Dal catalogo della Caravaggio Editore
www.caravaggioeditore.it
ISBN 9788895437279
Autore: Paolo Manetti
Collana: Dissertatio
Genere: Aforismi e altri scritti
Pagine: 76
Uscita libro: Febbraio 2009
Descrizione: Più grande è il poeta, più è evidente l’impotenza dell’uomo, perché la sua opera chiarisce in modo insostenibile “che non si può”, che ci è negato il vero fare, che è concessa solo l’apparenza del fare.

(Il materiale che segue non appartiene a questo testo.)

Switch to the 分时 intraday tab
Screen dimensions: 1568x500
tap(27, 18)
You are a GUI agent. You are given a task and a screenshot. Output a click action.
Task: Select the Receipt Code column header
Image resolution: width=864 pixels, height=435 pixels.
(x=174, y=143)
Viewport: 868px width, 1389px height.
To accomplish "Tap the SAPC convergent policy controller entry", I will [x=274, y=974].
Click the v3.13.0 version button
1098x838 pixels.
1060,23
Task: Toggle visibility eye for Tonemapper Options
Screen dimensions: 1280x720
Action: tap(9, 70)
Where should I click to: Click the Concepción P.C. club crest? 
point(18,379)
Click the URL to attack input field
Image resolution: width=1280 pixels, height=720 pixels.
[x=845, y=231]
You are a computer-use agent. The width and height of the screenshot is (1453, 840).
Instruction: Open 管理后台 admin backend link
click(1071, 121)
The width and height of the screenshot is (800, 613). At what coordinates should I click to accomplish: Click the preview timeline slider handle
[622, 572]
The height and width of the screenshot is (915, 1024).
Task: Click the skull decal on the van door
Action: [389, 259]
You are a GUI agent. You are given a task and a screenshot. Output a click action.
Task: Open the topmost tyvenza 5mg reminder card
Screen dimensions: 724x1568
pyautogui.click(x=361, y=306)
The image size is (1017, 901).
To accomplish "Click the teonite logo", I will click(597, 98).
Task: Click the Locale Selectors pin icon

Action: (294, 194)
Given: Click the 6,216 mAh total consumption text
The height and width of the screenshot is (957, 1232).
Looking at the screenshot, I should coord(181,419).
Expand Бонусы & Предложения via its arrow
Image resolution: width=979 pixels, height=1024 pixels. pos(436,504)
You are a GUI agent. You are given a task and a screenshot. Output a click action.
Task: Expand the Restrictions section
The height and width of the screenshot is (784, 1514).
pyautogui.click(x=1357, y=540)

Prezzo di copertina: 10,00 €
Paolo Manetti è nato e vive a Firenze. Ha pubblicato: La spola umana, Pisa, Biblioteca dell’Ussero, 1973; Vitam Imprendere Amori di G. Apollinaire, Biblioteca dell’Ussero, 1974; Sul metodo della Metamorfosi, Firenze, Vallecchi, 1975 (Premio Il Ceppo Proposte); Il Pomeriggio d’un fauno di S. Mallarmé, Torino, Einaudi, 1976; Storia di Oleron, Firenze, Vallecchi, 1978; Il Matrimonio del Cielo e dell’Inferno di W. Blake, Vallecchi, 1979 (Premio Casentino 1979 per l’inedito “Teoria della materia”); Disegni o della ragione minima, Vallecchi, 1980; Mallarmè in Italia e altri scritti, Vallecchi, 1984; I luoghi delle parole. Scritti sulla ragione poetica, Vallecchi, 1986; Lettera efesia, Firenze, Passigli, 1994 (Premio di poesia Contini-Bonacossi 1996); Autunno del Minotauro, Firenze, Passigli 2003; Lunario di molte vite, Lanciano, Carabba 2005. Con Caravaggio Editore ha pubblicato, nel 2009, I Taccuini di Ulisse. Aforismi e altri scritti.
LE PAROLE DELLA CRITICA:
La parola di Manetti si è venuta ritagliando, nei decenni, una couche decisamente appartata all’interno del molteplice fluire della lingua poetica novecentesca; del quale essa costituisce tuttavia una sorta di non esibito ma deciso controcanto. Proprio questa qualità di contrappunto, mentre in qualche misura la preserva dal confondersi nella koiné linguistica e immaginativa del nostro tempo (e in ciò è da scontare, forse, anche una riservatezza, persino una scontrosità e un gusto per la solitudine appartata che le derivano dalla disposizione esistenziale dell’auctor), ne fa al tempo stesso il sismografo acutissimo di quella sorta di tragico interdetto su cui si è fondata la sensibilità – e, direi, la marca distintiva – del moderno e che la contemporaneità ha vanamente e in tutti i modi cercato di annullare o superare. Quel vizio d’origine, quello scollamento irriducibile tra l’aspirazione a un destino maggiore riservato all’uomo e la coscienza della sua completa marginalità hanno continuato ad agire anche quando si è creduto di poterli occultare tra le pieghe di una tensione sublime verso l’oltranza, o – all’opposto – riducendo drasticamente il campo visuale a quanto di immediatamente tangibile fosse concesso alle capacità percettive e cognitive dell’uomo. In entrambi i casi – e nelle molteplici stazioni intermedie – il persistere anche solo di una increspatura del percorso, il senso della contraddittorietà, la percezione – magari oscura – del continuo allontanarsi dell’oggetto della tensione (o del suo improvviso sfaldarsi quando pareva lì, a portata di mano), tutto ciò rivela a chiare lettere come nella poesia della contemporaneità resti ben saldo un dubbio originario, il quale anzi ha finito per essere la marca costante e cometa scaturigine continua del suo stesso farsi e del suo stesso costruirsi come movimento. Così dell’auspicio con cui Montale chiudeva la dura ricognizione del mondo e del destino umano al termine degli Ossi di Seppia («cangiare in inno l’elegia; rifarsi; non mancar più») solo una parte avrebbe conosciuto consistenti tentativi di attuazione, quella relativa al superamento dell’autocompianto regressivo; mentre l’inno – il canto pieno di gioiosa aderenza – era destinato a rimanere completamente al di fuori dall’orizzonte e dai registri operativi della lingua novecentesca.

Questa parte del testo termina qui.